**Selected passage**:

:::

The Firefox user prompt of the Storage Access API.
A partitioned third-party context can use the Storage Access API to gain a storage permission which grants unpartitioned access to its first-party state.
This functionality is expressed through the document.requestStorageAccess method. Another method, document.hasStorageAccess, can be used to find out whether your current browsing context has access to its first party storage. As outlined on MDN, document.requestStorage is subject to a number of restrictions, standardized as well as browser-specific, that protect users from abuse. Developers should make note of these and adjust their site’s user experience accordingly.
As an example, Zendesk will show a message with a call-to-action element to handle the standard requirement of transient user activation (e.g. a button click). In Safari, it will also spawn a popup that the user has to activate to ensure that the browser-specific requirements of Webkit are satisfied.
Zendesk notification to allow the user to trigger the request for storage access.
After the user has granted access, Firefox will remember the storage permission for 30 days.

:::

**Exercise data**:
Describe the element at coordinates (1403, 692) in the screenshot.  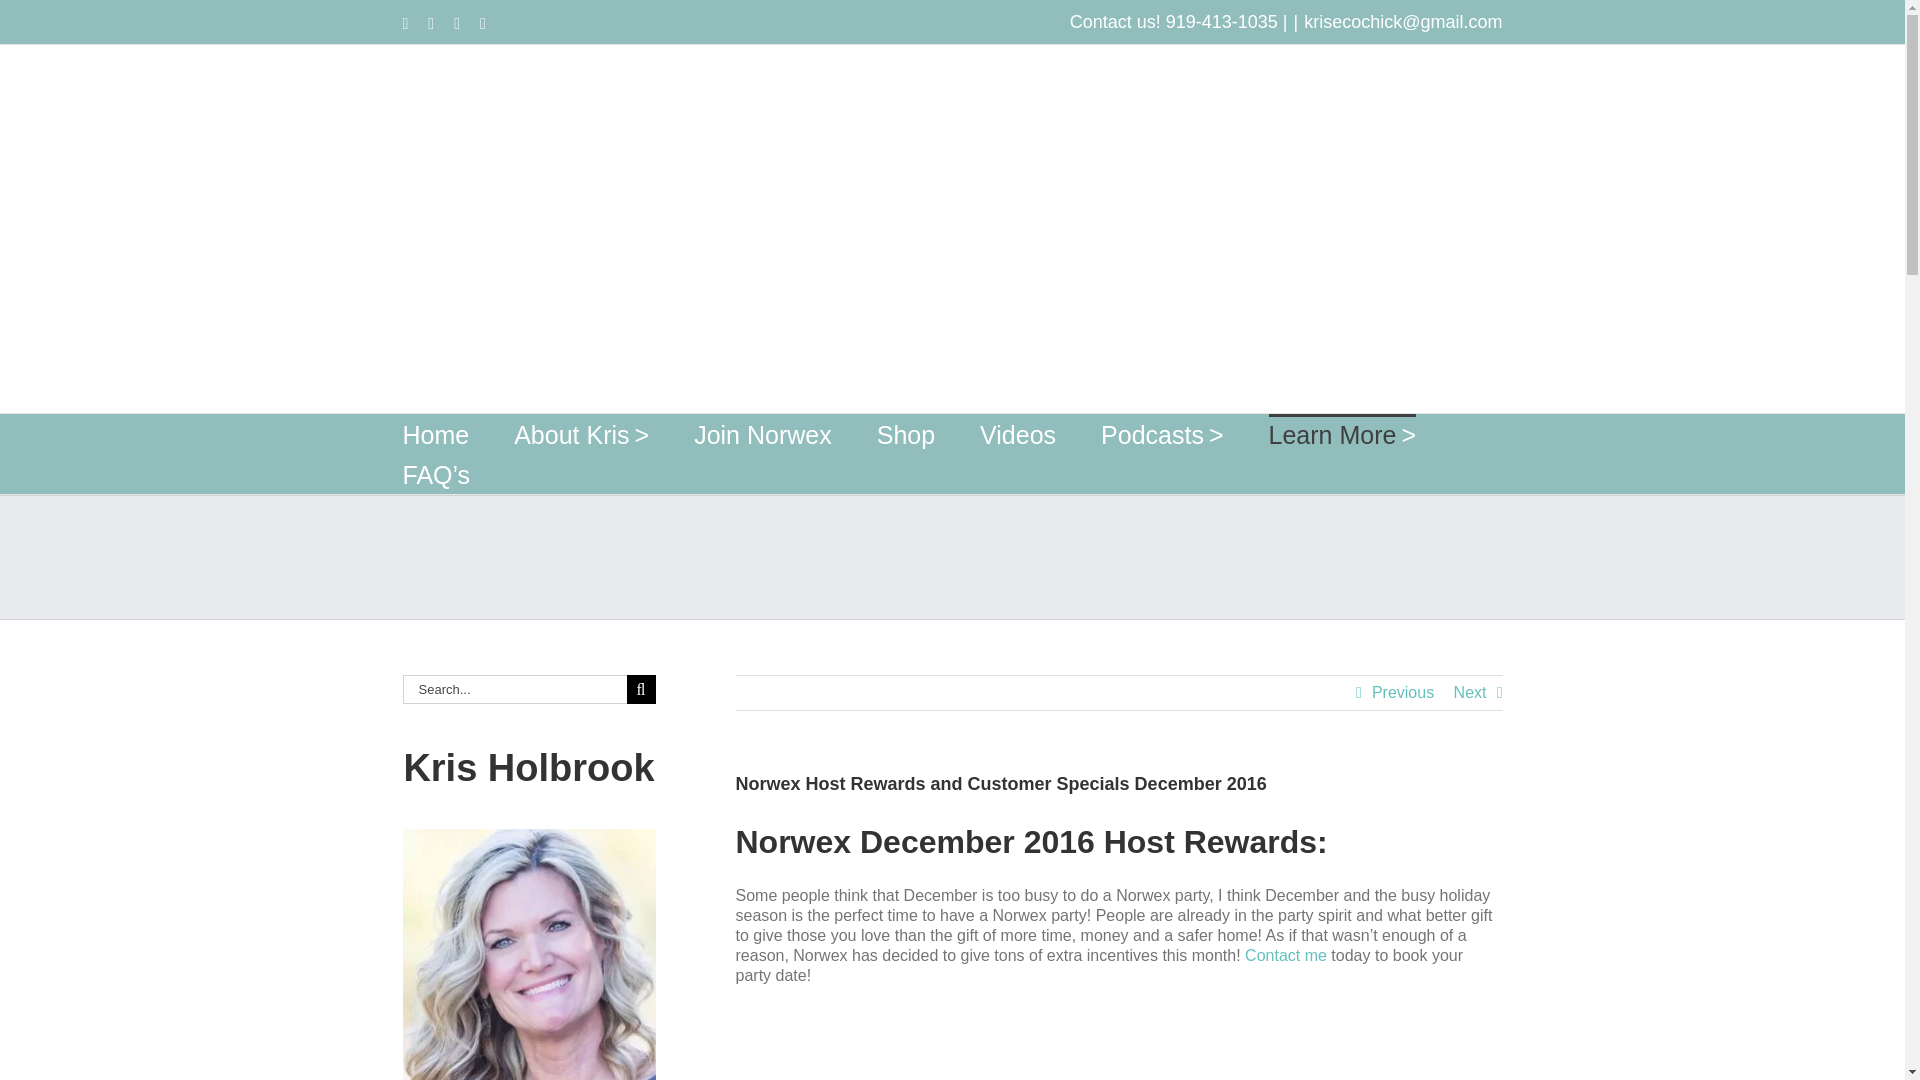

:::

Continue the passage about Firefox and the Storage Access API, picking up right after its last sentence.

Note that the third-party context will only be unpartitioned under the top-level domain for which the storage access has been requested. For other top-level domains, the third-party context will still be partitioned. Let’s say there is a cross-origin iframe example.com which is embedded in foo.com. And example.com uses the Storage Access API to request first-party access on foo.com and the user allows it. In this case, example.com will have unpartitioned access to its own first-party cookies on foo.com. Later, the user loads another page bar.com which also embeds example.com. But, this time, the example.com will remain partitioned under bar.com because there is no storage permission here.
document.hasStorageAccess().then(hasAccess => {
if (!hasAccess) {
return document.requestStorageAccess();
}
}).then(_ => {
// Now we have unpartitioned storage access for the next 30 days!
//
// …
}).catch(_ => {
// error obtaining storage access.
}); |
Javascript example of using the Storage Access API to get the storage access from users.
Currently, the Storage Access API is supported by Safari, Edge, Firefox. It is behind a feature flag in Chrome.
Automatic unpartitioning through heuristics
In the Firefox storage access policy, we have defined several heuristics to address Web compatibility issues. The heuristics are designed to catch the most common scenarios of using third-party storage on the web (outside of tracking) and allow storage access in order to make websites continue normally. For example, in Single-Sign-On flows it is common to open a popup that allows the user to sign in, and transmit that sign-in information back to the website that opened the popup. Firefox will detect this case and automatically grant storage access.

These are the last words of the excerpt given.